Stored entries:
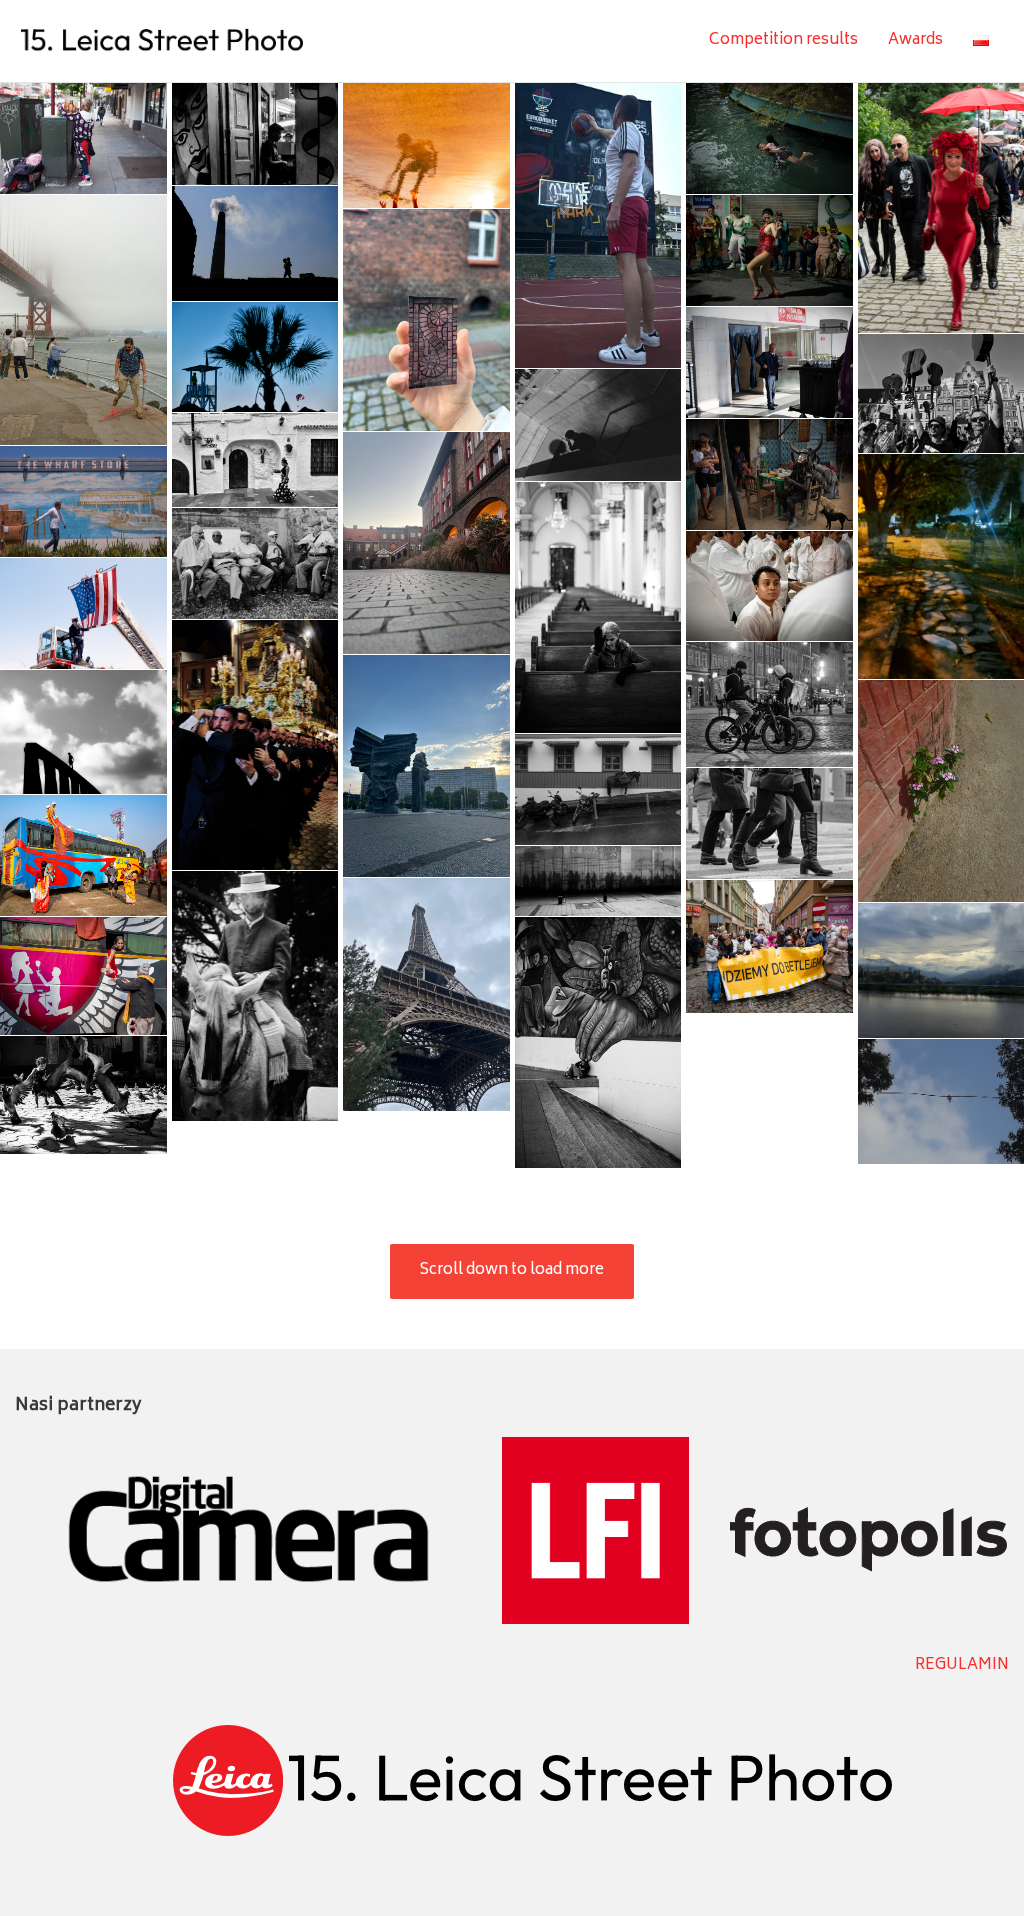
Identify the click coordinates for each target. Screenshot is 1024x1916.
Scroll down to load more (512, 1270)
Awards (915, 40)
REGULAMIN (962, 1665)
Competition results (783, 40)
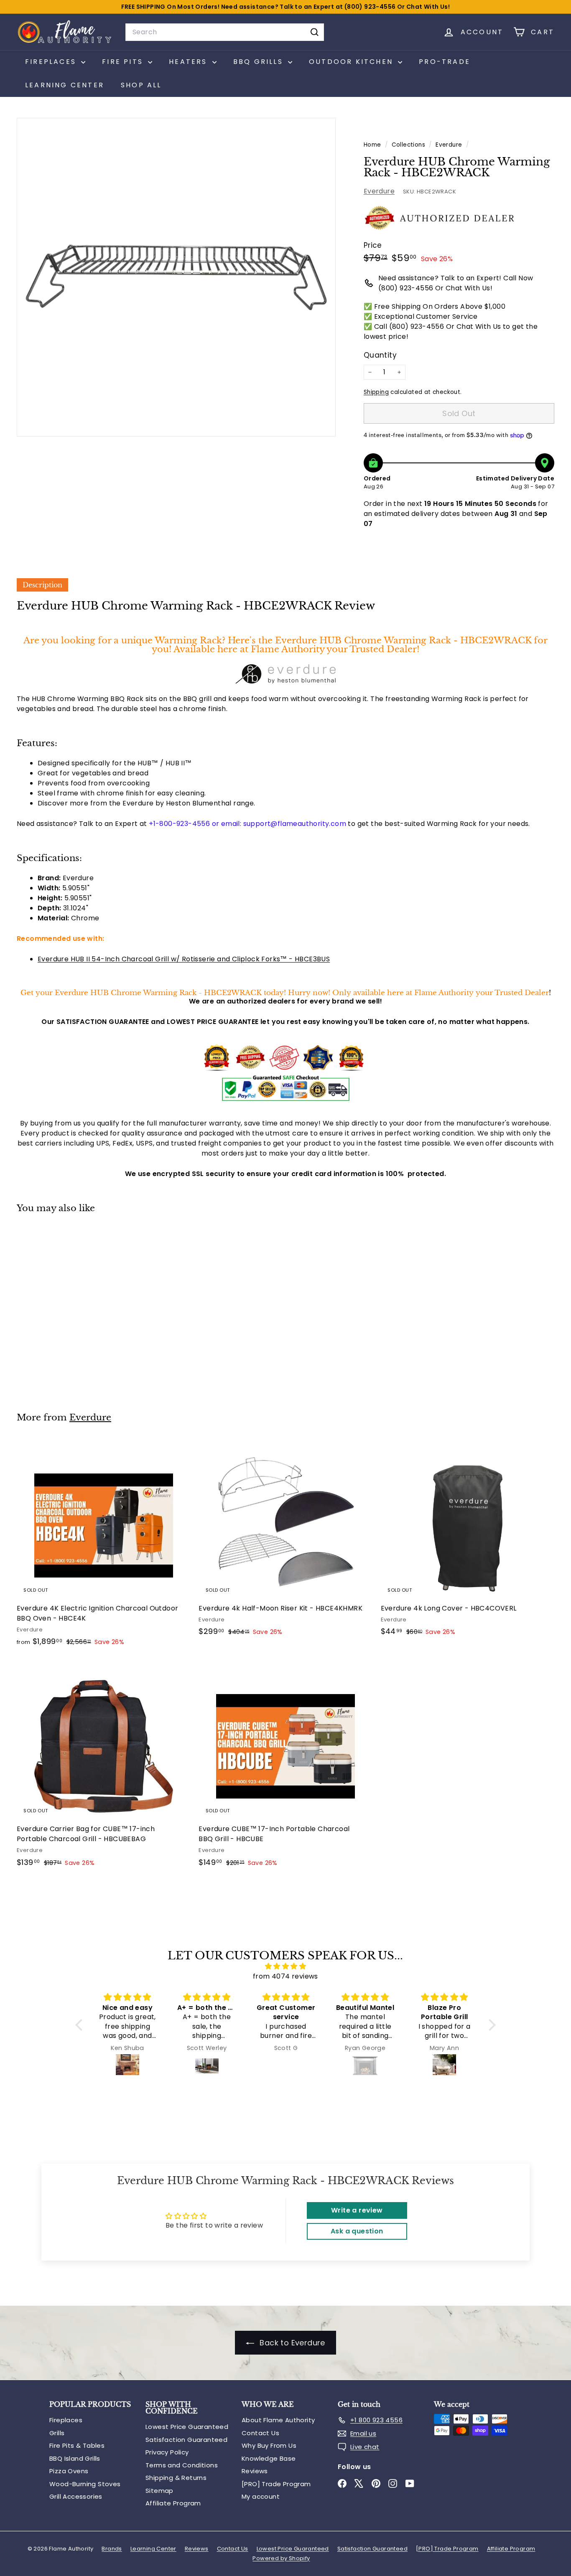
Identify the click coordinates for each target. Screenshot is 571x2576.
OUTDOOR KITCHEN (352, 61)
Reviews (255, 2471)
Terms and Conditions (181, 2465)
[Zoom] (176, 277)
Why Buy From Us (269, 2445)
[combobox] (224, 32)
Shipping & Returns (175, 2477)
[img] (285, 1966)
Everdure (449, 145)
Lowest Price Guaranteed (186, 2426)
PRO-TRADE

__YOUR INSTRUCTIONS__. Please output only the lines from the one holding "Terms and Conditions (181, 2465)" to the end of the records, first and last included, exactly as they appear.

__EXERCISE ANSWER__.
Terms and Conditions (181, 2465)
[Zoom] (176, 277)
Why Buy From Us (269, 2445)
[combobox] (224, 32)
Shipping & Returns (175, 2477)
[img] (285, 1966)
Everdure (449, 145)
Lowest Price Guaranteed (186, 2426)
PRO-TRADE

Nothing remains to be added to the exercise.